- What the task requires: Look through the entries below and show every line containing the word "computer".

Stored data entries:
• • • •
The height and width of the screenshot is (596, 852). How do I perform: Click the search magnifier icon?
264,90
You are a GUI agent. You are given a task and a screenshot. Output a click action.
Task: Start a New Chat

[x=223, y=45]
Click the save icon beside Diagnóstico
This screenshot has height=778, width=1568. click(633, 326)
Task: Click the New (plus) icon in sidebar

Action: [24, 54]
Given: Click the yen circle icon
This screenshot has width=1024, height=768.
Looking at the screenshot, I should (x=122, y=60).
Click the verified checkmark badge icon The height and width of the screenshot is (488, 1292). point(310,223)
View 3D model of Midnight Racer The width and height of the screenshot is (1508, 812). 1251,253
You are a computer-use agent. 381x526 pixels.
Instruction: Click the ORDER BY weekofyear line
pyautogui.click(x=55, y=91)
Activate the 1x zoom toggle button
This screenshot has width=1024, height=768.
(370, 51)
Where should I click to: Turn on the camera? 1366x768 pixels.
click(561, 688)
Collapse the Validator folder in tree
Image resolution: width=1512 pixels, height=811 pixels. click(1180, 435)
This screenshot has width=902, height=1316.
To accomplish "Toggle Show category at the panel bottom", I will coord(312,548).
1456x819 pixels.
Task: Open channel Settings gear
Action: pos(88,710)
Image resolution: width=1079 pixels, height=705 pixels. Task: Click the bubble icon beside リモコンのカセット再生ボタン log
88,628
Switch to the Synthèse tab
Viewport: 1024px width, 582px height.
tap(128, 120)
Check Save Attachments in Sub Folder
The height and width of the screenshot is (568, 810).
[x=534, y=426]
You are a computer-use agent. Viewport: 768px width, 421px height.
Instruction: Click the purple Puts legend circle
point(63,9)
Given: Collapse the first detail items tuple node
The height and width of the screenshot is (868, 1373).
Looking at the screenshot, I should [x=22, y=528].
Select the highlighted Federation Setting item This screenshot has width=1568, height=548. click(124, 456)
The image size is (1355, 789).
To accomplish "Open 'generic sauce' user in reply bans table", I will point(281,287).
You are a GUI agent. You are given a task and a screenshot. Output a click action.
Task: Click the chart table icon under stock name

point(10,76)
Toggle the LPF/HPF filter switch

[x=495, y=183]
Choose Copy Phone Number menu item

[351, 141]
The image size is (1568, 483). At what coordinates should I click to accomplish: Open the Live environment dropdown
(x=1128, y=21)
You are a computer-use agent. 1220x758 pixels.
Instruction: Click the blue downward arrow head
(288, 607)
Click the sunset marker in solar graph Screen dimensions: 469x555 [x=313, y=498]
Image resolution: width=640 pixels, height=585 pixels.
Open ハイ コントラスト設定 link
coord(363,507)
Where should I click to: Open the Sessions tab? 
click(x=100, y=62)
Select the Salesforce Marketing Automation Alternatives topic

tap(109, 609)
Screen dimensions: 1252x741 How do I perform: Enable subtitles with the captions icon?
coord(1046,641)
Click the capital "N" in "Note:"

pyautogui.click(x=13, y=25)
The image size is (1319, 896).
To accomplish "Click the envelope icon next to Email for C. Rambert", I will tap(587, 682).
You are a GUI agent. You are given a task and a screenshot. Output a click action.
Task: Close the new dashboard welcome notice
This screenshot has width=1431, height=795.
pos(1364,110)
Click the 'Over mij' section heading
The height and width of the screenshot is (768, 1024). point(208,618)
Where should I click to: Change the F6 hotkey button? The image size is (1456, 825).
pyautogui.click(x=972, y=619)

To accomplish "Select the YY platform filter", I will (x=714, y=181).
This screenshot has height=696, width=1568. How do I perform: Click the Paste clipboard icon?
• • • •
- Answer to this problem:
You are a computer-use agent. 381x526 pixels.
You are a computer-use agent. Viewport: 768px width, 421px height.
You are a computer-use agent. 1220x758 pixels.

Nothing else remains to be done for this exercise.